TASK DIRECTIONS: Nothing but the lines from the one containing "Image resolution: width=1200 pixels, height=600" through the end of the entries should be set down, each exactly as written.

** Opening MATERIAL PROVIDED block **

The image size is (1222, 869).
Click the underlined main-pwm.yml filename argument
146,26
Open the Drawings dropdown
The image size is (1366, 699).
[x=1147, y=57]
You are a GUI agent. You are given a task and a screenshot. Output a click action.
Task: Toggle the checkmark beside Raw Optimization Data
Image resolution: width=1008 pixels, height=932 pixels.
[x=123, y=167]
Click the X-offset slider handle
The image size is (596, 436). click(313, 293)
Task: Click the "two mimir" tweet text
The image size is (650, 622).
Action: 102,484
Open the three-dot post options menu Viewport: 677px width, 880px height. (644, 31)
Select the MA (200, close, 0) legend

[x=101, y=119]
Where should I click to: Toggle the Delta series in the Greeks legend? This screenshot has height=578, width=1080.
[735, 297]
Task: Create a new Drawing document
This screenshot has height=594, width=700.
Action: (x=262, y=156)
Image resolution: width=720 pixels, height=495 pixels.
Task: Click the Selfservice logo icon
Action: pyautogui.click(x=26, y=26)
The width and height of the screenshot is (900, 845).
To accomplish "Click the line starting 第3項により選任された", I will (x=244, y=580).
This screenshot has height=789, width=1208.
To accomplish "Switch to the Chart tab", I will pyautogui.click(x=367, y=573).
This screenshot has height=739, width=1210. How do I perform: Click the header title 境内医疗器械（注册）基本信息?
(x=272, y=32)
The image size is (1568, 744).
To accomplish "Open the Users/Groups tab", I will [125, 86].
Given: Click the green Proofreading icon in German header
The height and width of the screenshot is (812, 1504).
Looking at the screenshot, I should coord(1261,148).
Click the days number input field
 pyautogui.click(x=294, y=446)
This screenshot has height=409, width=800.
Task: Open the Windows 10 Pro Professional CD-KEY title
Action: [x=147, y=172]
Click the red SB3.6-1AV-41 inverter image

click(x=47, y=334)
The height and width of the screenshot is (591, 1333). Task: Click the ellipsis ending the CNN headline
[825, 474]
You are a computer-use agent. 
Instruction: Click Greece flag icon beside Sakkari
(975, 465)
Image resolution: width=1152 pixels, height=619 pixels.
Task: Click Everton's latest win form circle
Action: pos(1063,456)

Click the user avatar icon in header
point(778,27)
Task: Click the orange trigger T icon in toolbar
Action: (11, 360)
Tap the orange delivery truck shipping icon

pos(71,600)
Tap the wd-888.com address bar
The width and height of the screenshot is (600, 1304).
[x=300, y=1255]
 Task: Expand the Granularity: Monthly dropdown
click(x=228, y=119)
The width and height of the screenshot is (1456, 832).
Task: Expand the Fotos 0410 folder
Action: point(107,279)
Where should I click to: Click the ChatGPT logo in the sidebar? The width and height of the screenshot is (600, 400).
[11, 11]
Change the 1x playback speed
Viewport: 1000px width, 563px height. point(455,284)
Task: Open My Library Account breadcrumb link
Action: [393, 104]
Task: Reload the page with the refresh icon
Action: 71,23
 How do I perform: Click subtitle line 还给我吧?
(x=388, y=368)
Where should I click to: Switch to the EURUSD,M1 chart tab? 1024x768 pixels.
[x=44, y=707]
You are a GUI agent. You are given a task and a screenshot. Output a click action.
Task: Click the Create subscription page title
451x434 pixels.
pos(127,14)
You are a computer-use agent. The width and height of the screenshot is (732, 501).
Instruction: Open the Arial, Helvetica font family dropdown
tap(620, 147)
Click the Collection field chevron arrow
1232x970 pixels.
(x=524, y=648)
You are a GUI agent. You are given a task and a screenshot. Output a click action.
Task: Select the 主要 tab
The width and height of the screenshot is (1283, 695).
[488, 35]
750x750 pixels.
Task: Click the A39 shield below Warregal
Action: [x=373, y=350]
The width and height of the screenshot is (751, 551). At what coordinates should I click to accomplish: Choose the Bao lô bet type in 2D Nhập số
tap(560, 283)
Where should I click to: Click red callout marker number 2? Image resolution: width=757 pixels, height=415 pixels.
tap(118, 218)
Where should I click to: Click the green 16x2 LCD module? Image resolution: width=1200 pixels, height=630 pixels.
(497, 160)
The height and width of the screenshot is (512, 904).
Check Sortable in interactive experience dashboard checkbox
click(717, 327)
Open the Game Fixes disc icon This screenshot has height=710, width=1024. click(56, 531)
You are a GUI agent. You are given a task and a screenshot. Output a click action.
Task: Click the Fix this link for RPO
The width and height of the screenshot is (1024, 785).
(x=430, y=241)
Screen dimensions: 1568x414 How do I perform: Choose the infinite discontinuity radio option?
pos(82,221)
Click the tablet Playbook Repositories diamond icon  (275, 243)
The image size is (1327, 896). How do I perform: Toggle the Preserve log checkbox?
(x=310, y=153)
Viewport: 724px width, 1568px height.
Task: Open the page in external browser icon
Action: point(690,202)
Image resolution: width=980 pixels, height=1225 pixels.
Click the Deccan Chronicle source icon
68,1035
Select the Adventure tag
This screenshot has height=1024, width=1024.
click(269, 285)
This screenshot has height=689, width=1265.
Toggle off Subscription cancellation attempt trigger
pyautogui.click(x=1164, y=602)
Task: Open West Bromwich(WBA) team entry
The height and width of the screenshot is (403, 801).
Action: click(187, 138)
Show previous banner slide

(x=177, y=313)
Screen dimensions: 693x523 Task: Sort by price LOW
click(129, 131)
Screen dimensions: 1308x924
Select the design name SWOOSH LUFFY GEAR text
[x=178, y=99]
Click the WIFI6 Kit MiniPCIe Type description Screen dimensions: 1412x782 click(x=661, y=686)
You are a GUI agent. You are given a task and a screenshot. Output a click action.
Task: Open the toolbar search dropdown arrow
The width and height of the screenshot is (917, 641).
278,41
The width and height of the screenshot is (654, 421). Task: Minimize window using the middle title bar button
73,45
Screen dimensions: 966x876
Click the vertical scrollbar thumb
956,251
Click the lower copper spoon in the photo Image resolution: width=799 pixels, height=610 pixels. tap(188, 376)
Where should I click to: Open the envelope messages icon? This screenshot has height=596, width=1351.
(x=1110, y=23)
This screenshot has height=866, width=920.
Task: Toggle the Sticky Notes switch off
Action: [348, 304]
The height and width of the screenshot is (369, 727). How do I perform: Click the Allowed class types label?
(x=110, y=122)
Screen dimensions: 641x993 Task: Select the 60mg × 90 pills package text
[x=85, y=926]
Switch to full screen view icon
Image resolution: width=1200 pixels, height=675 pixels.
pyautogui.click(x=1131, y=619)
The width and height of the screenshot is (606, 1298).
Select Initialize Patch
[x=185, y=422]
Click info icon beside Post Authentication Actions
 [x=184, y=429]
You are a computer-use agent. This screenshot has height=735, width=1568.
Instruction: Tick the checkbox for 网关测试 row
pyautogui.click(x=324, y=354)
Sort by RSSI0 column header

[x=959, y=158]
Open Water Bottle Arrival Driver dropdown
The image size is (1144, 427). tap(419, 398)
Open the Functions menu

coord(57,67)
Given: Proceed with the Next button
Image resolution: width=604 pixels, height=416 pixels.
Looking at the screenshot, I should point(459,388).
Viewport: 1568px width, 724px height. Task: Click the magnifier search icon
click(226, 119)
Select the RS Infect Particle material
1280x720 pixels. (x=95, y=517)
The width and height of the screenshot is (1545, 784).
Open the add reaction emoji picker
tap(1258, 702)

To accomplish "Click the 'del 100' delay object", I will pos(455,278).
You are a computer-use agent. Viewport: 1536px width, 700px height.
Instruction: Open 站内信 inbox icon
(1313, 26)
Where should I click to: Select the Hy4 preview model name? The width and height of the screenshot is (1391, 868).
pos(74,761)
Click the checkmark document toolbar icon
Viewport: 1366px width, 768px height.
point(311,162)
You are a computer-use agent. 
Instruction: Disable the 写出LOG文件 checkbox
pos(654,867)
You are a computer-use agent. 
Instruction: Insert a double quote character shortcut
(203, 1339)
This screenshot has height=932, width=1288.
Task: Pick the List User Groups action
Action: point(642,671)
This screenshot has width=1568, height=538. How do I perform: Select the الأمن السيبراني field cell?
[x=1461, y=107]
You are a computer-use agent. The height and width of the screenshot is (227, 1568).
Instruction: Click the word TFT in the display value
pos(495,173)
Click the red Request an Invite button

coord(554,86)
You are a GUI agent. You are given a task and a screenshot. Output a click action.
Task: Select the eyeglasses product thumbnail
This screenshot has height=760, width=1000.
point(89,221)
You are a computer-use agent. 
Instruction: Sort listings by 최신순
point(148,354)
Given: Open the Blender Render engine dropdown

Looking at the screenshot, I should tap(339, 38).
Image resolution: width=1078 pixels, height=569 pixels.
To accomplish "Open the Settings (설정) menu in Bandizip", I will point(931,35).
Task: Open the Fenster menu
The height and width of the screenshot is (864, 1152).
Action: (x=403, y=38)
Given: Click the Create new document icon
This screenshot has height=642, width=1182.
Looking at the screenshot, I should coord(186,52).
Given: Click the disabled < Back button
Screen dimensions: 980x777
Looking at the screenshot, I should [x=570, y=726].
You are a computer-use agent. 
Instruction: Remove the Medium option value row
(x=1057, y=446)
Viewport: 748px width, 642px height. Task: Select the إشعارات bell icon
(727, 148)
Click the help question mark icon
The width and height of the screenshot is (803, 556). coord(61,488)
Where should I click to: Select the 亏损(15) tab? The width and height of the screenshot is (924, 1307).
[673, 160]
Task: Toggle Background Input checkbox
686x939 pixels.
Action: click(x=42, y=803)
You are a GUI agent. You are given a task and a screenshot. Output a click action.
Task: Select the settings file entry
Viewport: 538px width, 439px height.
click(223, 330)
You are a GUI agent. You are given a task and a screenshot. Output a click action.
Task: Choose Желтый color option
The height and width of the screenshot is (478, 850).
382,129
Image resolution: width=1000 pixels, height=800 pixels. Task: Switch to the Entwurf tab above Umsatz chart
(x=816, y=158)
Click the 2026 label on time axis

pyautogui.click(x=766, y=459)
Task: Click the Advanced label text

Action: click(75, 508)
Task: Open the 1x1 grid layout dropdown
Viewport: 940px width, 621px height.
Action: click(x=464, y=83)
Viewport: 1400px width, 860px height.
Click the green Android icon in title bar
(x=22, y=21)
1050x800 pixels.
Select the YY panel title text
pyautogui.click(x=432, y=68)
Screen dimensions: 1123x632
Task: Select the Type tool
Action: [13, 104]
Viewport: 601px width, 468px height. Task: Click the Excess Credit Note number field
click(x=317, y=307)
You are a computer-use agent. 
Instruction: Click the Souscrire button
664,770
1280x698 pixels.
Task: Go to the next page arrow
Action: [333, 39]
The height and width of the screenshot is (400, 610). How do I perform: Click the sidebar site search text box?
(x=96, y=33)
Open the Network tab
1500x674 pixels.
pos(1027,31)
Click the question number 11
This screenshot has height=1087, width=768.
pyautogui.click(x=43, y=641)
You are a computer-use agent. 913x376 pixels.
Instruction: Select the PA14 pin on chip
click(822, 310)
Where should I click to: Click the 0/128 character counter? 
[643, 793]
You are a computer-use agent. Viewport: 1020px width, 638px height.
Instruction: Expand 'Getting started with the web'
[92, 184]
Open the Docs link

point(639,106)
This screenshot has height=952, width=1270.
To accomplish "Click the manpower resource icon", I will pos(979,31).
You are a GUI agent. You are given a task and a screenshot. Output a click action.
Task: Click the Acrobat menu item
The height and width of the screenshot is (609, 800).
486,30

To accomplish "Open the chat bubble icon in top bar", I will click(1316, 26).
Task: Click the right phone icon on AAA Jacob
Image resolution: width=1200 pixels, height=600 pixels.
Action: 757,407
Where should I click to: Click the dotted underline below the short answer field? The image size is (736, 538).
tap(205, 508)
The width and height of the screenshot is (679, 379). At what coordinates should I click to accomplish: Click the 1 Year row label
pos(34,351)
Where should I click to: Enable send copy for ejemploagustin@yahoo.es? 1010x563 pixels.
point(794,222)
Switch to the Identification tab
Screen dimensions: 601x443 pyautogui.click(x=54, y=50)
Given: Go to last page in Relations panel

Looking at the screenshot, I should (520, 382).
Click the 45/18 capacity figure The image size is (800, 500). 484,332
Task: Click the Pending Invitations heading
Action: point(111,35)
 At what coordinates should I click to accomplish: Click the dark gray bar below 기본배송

** Closing MATERIAL PROVIDED block **

THE ANSWER:
Image resolution: width=1200 pixels, height=600 pixels.
Action: 757,407
Where should I click to: Click the dotted underline below the short answer field? The image size is (736, 538).
tap(205, 508)
The width and height of the screenshot is (679, 379). At what coordinates should I click to accomplish: Click the 1 Year row label
pos(34,351)
Where should I click to: Enable send copy for ejemploagustin@yahoo.es? 1010x563 pixels.
point(794,222)
Switch to the Identification tab
Screen dimensions: 601x443 pyautogui.click(x=54, y=50)
Given: Go to last page in Relations panel

Looking at the screenshot, I should (520, 382).
Click the 45/18 capacity figure The image size is (800, 500). 484,332
Task: Click the Pending Invitations heading
Action: point(111,35)
 At what coordinates should I click to accomplish: Click the dark gray bar below 기본배송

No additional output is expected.